* Euro, yen, franc profit from halt in stocks rally
* Aussie dollar slides after weak jobs numbers
By Michael Connor
NEW YORK, Feb 13 The dollar fell on Thursday to a two-week low against the euro and slid against other major currencies, weakened by an unexpected fall in U.S. retail sales which helped sow concerns that economic growth could be slowing.
Following the release of the weaker-than-forecast retail sales, the euro rallied to about 1.3694 against the dollar, its strongest Jan. 27 before trimming gains to trade 0.55 percent higher on the day at 1.3681 to the greenback.
"The retail numbers touched off covering of long dollar positions," said Greg Moore, senior currency strategist at RBC Capital Markets in Toronto, who added investors increasingly see alternatives to the U.S. dollar. "It's a safer world out there."
U.S. retail sales fell unexpectedly by 0.4 percent in January, signalling slowing economic growth and marking a second down month for retail sales. Some analysts attribute the drops in part to notably severe U.S. winter weather.
The unexpectedly soft retail figuresa followed data last Friday showing U.S. job creation had slowed sharply over the past two months, turning in the weakest performance in three years and raising the prospect that the economy may be losing momentum. [ID:nL2N0LC0ZF}.
Thursday's sales data also stung the dollar index, an indicator based on six currencies that had been already down more than 0.4 percent. It touched a day low of 80.194 after the report and traded off 0.37 percent at 80.380 in midday New York activity.

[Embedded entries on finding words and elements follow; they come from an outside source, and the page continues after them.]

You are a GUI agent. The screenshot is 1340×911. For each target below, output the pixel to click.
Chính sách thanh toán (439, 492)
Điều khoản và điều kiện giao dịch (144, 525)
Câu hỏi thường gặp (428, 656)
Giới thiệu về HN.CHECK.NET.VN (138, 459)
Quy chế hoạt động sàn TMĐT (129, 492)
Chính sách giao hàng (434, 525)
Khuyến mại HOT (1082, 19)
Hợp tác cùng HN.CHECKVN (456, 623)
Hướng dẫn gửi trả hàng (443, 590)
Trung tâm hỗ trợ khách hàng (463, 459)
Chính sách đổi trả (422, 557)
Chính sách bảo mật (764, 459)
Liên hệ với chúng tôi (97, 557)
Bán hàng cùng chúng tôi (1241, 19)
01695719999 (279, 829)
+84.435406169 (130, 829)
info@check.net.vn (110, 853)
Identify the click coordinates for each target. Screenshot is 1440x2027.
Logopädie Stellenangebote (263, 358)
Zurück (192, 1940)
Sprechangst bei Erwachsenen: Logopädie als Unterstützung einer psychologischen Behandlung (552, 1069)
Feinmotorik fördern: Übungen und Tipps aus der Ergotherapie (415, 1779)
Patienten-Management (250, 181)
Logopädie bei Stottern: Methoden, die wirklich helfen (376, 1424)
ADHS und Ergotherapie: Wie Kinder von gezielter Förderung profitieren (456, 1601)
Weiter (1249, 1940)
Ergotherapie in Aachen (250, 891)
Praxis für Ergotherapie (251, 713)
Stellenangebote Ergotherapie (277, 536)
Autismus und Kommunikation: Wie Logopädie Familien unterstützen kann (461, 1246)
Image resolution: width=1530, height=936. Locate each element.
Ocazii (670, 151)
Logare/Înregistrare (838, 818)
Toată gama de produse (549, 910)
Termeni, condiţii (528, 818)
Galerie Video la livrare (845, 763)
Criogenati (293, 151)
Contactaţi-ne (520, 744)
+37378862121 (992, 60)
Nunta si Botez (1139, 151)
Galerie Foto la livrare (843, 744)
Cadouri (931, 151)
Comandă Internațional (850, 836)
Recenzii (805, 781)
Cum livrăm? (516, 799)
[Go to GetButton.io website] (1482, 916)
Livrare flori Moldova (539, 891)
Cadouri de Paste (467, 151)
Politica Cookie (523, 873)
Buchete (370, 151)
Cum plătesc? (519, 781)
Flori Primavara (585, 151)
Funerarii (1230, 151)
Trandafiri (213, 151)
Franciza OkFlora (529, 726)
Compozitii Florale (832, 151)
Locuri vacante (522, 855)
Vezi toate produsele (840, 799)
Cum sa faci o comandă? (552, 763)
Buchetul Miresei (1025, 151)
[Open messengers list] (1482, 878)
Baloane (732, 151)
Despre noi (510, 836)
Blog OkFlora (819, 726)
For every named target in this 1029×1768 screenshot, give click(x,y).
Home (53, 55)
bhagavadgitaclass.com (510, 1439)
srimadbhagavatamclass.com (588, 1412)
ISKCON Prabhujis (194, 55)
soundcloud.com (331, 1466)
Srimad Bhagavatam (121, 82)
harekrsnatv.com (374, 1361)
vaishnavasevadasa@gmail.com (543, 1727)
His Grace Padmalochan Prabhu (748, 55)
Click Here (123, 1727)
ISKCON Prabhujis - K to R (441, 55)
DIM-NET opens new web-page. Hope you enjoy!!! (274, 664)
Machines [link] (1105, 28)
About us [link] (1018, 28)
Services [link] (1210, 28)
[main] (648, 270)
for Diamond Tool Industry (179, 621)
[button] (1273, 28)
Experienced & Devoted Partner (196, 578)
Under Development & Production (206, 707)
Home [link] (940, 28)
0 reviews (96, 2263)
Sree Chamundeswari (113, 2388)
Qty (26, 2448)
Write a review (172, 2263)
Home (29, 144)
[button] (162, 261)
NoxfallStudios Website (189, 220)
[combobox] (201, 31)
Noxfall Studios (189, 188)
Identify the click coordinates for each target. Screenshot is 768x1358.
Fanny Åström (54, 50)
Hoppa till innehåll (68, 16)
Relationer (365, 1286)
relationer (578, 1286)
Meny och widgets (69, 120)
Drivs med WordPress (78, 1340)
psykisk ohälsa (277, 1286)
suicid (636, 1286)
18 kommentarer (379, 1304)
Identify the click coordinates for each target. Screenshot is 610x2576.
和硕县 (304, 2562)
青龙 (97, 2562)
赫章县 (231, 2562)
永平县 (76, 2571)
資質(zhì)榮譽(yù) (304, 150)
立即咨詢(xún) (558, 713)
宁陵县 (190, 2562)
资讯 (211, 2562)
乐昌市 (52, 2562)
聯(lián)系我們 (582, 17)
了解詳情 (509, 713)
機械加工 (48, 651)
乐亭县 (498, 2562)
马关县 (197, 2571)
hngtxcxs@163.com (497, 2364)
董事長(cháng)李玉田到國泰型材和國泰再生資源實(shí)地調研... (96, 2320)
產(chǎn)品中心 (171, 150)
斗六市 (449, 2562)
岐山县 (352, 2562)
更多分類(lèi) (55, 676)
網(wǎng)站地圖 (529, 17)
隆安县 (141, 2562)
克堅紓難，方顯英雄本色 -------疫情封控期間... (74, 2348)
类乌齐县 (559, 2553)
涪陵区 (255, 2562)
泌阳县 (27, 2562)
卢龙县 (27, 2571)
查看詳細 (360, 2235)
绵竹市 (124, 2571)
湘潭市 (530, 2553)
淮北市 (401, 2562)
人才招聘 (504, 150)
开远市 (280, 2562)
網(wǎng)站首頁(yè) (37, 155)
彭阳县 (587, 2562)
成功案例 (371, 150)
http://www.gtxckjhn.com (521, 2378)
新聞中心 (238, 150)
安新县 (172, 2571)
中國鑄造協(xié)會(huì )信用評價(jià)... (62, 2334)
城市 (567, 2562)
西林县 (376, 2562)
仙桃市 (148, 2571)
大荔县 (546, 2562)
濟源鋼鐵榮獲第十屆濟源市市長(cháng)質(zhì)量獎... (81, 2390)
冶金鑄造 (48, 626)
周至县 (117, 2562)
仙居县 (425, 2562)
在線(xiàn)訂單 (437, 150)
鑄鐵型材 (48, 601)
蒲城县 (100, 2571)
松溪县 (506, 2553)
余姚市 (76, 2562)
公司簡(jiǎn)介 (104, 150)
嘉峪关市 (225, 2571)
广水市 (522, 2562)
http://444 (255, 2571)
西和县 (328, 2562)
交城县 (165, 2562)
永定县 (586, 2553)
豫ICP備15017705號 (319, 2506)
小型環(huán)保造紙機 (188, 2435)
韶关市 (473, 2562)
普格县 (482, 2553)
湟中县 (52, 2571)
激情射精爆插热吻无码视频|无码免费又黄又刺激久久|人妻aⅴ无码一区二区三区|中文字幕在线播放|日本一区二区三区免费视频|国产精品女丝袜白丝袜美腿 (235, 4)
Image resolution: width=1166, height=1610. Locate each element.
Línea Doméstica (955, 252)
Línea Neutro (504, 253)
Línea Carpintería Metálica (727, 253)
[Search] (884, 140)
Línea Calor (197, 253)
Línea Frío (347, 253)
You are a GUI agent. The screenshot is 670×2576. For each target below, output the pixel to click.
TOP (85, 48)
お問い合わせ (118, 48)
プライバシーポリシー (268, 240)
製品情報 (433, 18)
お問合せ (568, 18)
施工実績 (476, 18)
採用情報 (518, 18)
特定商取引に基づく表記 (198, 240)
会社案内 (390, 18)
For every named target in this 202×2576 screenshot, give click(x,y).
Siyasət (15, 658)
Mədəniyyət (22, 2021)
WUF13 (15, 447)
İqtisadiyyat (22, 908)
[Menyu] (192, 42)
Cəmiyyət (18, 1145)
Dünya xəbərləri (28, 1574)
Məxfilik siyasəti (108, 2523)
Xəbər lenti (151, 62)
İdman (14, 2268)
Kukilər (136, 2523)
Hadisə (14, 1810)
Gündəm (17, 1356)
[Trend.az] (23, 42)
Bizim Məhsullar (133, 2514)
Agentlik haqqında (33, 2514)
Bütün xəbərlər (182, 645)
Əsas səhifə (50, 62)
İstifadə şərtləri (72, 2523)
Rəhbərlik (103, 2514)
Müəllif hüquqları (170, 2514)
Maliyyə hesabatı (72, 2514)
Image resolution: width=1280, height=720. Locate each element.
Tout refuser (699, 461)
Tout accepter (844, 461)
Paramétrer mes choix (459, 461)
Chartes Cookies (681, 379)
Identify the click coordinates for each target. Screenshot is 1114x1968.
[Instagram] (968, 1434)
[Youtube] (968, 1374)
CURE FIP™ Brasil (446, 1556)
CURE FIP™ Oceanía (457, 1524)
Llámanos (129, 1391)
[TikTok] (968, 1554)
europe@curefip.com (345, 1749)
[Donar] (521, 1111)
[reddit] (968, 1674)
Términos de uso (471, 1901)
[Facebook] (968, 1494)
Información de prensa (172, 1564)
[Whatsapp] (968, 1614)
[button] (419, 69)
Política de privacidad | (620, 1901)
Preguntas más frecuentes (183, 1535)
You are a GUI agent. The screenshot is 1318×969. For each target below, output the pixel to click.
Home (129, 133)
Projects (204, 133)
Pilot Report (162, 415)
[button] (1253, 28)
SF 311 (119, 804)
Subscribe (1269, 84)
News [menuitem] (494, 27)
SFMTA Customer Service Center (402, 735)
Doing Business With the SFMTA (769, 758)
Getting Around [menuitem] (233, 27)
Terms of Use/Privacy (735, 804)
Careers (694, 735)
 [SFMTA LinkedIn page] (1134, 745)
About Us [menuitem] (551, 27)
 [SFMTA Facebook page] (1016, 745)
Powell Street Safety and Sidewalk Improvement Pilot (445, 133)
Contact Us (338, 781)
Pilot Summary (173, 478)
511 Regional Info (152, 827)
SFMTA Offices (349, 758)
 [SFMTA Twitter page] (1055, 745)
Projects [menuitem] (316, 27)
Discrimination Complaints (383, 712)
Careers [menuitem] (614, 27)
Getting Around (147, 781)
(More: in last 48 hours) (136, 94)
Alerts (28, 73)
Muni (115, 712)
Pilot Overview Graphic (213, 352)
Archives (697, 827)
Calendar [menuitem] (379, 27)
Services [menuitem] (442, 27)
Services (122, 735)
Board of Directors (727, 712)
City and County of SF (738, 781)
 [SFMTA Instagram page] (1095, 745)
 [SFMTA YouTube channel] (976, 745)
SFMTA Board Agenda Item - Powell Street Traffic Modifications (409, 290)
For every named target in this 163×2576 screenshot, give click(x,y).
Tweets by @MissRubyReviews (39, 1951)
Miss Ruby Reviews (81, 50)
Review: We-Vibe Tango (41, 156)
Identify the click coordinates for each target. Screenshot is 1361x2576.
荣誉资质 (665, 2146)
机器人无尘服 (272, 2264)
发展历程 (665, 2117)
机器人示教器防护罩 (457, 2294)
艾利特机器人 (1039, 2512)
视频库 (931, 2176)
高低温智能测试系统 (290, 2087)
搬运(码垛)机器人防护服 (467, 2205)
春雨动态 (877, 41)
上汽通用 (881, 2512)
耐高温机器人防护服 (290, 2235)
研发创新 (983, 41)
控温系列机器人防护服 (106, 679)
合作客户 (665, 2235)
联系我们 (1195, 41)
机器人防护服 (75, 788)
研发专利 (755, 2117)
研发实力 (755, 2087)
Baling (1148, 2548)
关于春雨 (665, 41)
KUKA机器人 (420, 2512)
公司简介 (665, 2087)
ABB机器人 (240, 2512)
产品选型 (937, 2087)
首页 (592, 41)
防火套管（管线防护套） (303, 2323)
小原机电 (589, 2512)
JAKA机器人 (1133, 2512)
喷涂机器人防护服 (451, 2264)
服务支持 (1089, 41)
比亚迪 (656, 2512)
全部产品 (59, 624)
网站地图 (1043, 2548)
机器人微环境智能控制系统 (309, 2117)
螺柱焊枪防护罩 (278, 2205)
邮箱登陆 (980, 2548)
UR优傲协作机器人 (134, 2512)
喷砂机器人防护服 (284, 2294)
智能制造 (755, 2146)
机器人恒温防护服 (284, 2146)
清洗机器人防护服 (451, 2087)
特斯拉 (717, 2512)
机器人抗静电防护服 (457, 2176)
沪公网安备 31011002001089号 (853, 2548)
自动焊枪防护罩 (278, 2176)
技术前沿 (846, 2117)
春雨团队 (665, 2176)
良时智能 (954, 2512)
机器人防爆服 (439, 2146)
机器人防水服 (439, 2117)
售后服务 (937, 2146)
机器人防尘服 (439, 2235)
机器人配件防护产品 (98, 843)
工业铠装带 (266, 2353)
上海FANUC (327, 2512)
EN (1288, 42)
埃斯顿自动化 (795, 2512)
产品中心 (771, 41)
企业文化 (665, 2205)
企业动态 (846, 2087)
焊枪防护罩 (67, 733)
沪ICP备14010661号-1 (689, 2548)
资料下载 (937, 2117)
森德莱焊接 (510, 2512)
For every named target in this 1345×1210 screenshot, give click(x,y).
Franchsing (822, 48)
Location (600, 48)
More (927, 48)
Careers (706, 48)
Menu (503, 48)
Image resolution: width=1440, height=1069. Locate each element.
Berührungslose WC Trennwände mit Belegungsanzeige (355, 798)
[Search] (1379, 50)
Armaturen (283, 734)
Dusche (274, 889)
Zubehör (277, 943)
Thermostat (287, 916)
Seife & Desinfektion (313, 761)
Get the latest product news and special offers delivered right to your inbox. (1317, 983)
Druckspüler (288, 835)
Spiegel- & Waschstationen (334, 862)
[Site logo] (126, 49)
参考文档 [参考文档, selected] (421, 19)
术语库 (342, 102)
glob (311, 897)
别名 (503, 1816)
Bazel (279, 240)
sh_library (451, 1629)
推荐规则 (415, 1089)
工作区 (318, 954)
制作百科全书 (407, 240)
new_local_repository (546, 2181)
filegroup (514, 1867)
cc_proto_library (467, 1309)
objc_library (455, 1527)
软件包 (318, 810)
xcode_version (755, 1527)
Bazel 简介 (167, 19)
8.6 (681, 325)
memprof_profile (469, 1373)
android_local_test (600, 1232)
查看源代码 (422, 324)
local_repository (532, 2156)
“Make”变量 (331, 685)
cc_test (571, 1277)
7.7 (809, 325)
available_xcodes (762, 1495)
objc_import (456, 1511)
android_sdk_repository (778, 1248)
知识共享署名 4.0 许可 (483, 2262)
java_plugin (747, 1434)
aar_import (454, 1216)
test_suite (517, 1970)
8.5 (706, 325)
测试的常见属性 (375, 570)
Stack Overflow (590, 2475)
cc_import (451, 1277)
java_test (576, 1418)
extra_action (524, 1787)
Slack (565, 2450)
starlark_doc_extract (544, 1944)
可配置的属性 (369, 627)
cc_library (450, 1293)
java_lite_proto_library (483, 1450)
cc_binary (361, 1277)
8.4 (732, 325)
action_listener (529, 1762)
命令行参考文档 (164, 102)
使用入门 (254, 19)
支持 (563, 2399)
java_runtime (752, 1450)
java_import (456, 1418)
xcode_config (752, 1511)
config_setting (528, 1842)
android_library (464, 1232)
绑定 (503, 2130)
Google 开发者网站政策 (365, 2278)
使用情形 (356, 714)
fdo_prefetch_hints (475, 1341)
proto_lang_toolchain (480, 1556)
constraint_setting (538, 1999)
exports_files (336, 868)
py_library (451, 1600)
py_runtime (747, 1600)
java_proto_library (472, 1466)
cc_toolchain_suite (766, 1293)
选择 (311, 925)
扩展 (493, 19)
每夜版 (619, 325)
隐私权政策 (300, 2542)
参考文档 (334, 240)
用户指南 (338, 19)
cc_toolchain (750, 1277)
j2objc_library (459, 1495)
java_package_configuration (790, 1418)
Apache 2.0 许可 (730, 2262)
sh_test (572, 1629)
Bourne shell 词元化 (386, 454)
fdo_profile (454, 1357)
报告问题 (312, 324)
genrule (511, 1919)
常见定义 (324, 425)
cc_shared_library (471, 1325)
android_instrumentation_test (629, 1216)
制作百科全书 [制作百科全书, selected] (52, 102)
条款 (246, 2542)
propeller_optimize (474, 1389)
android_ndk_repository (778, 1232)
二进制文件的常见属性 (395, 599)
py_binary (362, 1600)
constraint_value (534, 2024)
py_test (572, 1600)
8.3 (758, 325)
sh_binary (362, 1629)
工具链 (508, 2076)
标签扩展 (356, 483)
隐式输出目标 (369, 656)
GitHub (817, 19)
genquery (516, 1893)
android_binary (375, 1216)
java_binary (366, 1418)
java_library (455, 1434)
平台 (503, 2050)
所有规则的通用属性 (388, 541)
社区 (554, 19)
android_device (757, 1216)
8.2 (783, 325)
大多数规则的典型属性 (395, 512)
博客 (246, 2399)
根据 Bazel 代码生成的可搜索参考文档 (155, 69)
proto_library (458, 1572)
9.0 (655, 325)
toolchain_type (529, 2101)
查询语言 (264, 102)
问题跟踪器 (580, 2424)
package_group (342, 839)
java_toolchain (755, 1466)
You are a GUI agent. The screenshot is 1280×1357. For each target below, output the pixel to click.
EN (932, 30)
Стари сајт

The dollar fell 0.32 percent against the yen at 102.215 yen . Earlier, it traded as low as 101.695 yen. Losses of 0.67 percent against the Swiss franc left the dollar at 0.8947 francs.
A strong dollar against its major currency peers was a central bet for many banks at the start of this year, convinced that a steady reduction in Federal Reserve bond-buying would drive up dollar interest rates and draw in capital.
The failure of 10-year Treasury yields to get closer to 3 percent, however, has left many traders disappointed and the major currency markets meandering.
"Today's move looks mainly like a squeeze of some of those positions put on yesterday," said Paul Robson, strategist with RBS in London.
One explanation for the generally flat performance is that a sell-off in emerging markets, the other side of a shift in global capital due to the Federal Reserve reining in monetary stimulus, has benefited other currencies as much as the dollar.
"The dollar's safe haven status has been eroded and as equities come off, the dollar index is also a bit lower," said Peter Kinsella, strategist with Commerzbank in London.
The Australian dollar, looking in better shape this month after a 10 percent slide since October, dived almost 1 percent after an unexpectedly weak domestic jobs report.
The Aussie recovered to trade at US$0.89820, or off 0.48 percent.
UBS analyst Gareth Berry argued that, with the Fed halting the flow of dollars that has propped up the Aussie over the past year, the Australian currency would now feel more impact from the two full percentage points cut off base rates since the end of 2011.
"There was minimal currency reaction to the first 175 basis points worth of rate cuts," he said. "Now the shoe is very much on the other foot, as the market reaction to the soft employment data overnight demonstrated. We look for the Aussie to drop towards $0.86 over the next three months."